When the CTFG started to explore this issue we were immediately faced with the problem that we could not discuss the clinical trial applications with the different NCAs at the same time. This was because the applications were submitted to the various NCAs at different times.

The only solution was to offer sponsors a voluntary mechanism by which they could submit a clinical trial application to the CTFG and, at the same time, name all the countries in which they would like to perform the clinical trials. Then the different NCAs would assess the application together. This formed the basis of the VHP, for which the first discussions took place in 2007 and the CTFG started offering the procedure in February 2009. The PEI acts as coordinator of the process.

Now, once a sponsor has received a positive decision about a clinical trial through the VHP, they still have to apply to each member state to run the clinical trial. However, we thought that this procedure would provide a level of harmonization to prevent the applicants receiving different questions from the member states, and also to avoid having varying reasons for non-acceptance of a clinical trial application.

Who can apply for a VHP and how do they apply?

Any clinical trial sponsor, commercial or non-commercial, can apply for a VHP if they are planning to submit a clinical trial application to at least three EU member states. When we first offered the procedure, we stated that the multinational clinical trial had to be either a first-in-human clinical trial or a trial for a critical product (that is, an investigational medicinal product with a novel mode of action, a novel manufacturing process or novel administration). However, the only restriction we now have is that the application has to be destined for at least three EU countries.

We decided not to charge application fees for participating in the VHP because we were concerned that this would discourage sponsors to use the process. As the assessment of the trial will be done once, we came to the conclusion that a sponsor should be charged by the NCAs only.

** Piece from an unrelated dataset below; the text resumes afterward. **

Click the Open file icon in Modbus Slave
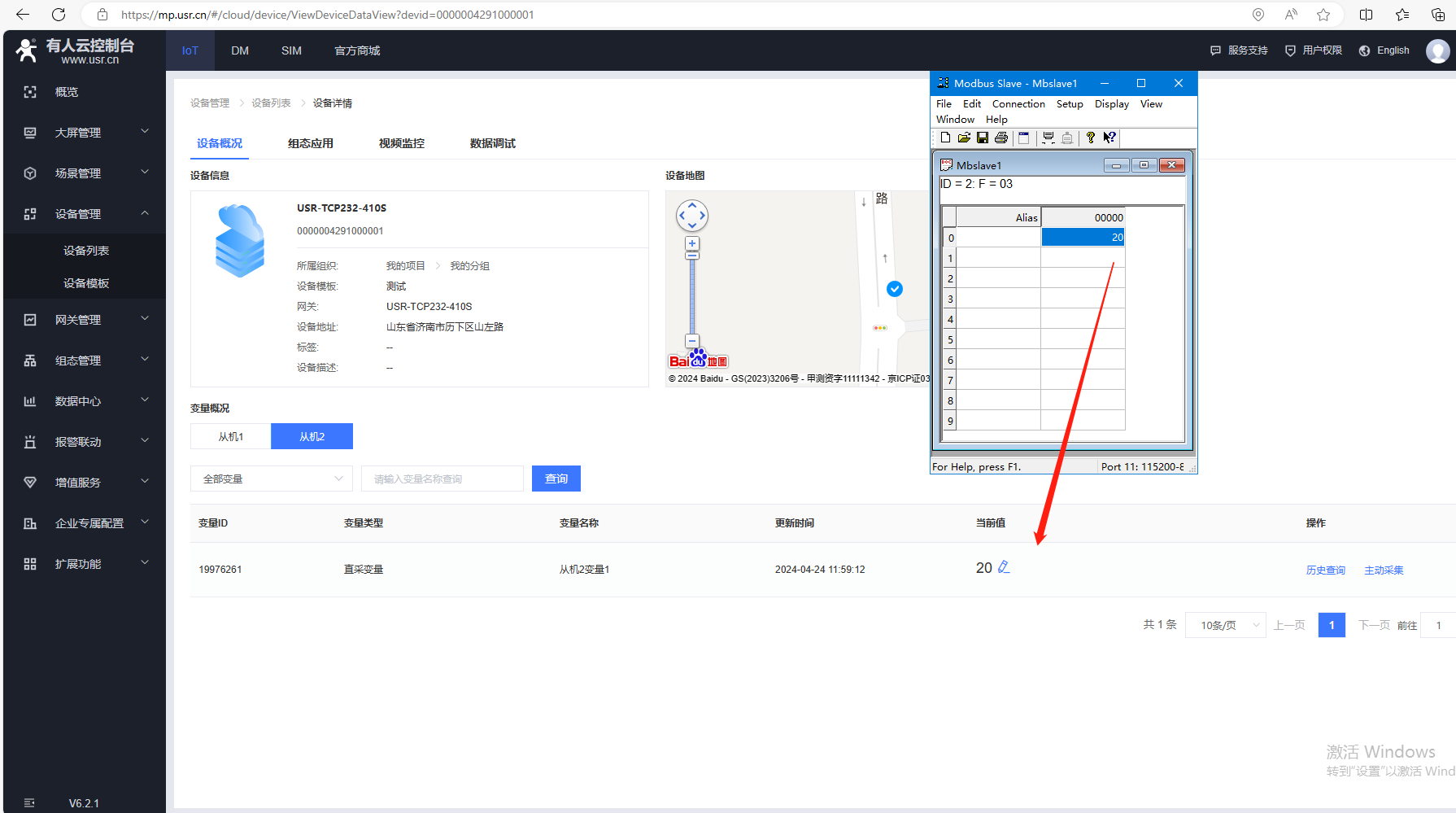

What have been the main outcomes so far?

The first outcome is that the timelines for applying to do a multinational clinical trial are more rapid through the VHP than applying to each country individually. We averaged 52 days to complete the VHP for standard clinical trial applications and rarely used more than 60 days. This was true even for a trial that involved 18 countries for which we completed the VHP decision process within 50 days.

The second outcome is that once the scientific discussion about a clinical trial protocol has taken place through the VHP, that discussion will not take place again when the sponsor submits the application to the NCA. So the sponsor will not receive unexpected questions from the NCA once the clinical trial documents have been agreed through the VHP. This also enabled us to cut the assessment time from 60 to 10 days, at the national level, for any trials that have received a positive decision through the VHP.

Do you think the VHP could help address challenges with Europe's clinical trial directive, and, if so, how?

Yes I do, because the VHP offers what many stakeholders have requested: a 'one stop shop' to gain a positive decision for a multinational clinical trial. The current legal framework does still require the sponsors to apply to each NCA for national authorization of their clinical trials. However, we think that we have used the current framework in a pragmatic way to solve many of the problems that sponsors have with the clinical trials directive. We are now confident that we offer a highly attractive alternative to the system of separately applying to each member state.

We are going to try to improve the process to more efficiently use our resources. But, as this is a voluntary procedure for both the sponsors and the member states, it can be improved very quickly by the agreement of all. We do not have to change laws to change the way we conduct the VHP.

One of the major issues of the clinical trials directive that the VHP does not solve is the fact that as well as applying to the NCA in each member state to gain approval of a clinical trial, sponsors also have to apply to the respective ethics committees. It may be a good idea to submit applications to the VHP and the ethics committees at the same time. But we are only just starting to have discussions with some of the relevant organizations in the member states to determine whether ethics committees would be involved in the VHP assessments as well.